Data extracted from a collection
◇ ◇ ◇
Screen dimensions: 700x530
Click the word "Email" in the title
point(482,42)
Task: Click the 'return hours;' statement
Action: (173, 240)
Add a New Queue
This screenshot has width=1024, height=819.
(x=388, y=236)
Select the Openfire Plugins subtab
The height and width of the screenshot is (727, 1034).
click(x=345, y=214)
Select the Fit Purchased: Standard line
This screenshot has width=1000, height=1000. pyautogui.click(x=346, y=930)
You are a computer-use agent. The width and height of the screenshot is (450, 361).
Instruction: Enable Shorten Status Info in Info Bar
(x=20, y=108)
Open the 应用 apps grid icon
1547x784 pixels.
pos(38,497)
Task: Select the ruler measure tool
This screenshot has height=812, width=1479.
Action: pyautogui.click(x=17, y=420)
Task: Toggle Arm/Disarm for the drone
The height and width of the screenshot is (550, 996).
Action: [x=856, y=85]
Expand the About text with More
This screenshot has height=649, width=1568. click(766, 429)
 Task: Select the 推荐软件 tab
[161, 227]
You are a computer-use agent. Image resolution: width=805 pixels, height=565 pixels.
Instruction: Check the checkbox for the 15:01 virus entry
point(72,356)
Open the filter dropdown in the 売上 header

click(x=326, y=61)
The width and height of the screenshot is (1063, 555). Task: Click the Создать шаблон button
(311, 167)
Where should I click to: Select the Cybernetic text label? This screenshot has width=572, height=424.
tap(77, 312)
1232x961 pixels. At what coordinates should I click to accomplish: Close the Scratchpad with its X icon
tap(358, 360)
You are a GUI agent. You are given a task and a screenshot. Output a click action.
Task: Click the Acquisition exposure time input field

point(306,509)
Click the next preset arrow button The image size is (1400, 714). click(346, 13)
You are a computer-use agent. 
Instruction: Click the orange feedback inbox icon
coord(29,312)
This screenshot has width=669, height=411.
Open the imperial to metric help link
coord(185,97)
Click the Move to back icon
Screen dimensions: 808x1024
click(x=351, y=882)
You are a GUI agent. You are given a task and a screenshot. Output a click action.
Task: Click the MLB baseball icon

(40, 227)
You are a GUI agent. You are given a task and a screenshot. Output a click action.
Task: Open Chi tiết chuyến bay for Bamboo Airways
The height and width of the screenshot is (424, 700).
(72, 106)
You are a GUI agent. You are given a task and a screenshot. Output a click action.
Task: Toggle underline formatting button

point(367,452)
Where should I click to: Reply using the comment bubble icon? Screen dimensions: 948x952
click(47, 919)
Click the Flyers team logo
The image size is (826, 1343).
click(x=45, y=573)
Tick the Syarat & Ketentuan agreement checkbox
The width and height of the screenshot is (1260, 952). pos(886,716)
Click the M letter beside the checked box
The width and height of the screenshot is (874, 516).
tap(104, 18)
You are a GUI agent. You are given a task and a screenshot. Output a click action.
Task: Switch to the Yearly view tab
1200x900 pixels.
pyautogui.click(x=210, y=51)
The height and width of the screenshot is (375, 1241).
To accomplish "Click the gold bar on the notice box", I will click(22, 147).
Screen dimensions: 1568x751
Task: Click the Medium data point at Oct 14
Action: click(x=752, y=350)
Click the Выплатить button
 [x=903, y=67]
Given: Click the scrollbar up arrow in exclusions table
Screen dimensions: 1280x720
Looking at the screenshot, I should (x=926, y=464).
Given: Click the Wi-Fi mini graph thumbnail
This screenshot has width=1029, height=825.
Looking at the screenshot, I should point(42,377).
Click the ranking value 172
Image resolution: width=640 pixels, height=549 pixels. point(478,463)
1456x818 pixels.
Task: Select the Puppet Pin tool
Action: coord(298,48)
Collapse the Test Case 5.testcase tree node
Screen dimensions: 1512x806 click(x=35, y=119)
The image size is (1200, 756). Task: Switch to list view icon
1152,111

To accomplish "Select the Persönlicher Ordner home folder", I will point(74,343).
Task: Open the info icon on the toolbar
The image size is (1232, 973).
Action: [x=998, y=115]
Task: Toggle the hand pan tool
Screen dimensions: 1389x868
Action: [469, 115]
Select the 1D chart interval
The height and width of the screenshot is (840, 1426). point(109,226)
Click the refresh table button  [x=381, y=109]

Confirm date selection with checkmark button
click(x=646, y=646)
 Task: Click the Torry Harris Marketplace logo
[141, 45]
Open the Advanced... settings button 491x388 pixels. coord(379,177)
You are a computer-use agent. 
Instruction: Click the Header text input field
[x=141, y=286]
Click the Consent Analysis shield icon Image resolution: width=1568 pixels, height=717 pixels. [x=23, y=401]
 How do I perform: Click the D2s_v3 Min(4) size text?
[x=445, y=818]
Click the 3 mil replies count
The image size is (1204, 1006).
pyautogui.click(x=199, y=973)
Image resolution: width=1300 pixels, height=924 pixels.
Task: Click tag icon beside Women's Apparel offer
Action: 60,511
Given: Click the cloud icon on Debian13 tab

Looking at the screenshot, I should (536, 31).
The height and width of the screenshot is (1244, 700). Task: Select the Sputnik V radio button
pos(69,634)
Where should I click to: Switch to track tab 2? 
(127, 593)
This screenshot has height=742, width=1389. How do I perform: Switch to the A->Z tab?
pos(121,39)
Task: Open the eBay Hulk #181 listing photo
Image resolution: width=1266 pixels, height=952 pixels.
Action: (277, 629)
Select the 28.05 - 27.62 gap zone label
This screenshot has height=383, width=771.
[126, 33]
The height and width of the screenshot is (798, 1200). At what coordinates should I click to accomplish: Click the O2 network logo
◇ ◇ ◇
EXERCISE OBJECTIVE →
Please copy exactly the lines from the first line of the records above through the line containing "Select the Openfire Plugins subtab", including both, and nothing more.

COMPLETED TASK →
Screen dimensions: 700x530
Click the word "Email" in the title
point(482,42)
Task: Click the 'return hours;' statement
Action: (173, 240)
Add a New Queue
This screenshot has width=1024, height=819.
(x=388, y=236)
Select the Openfire Plugins subtab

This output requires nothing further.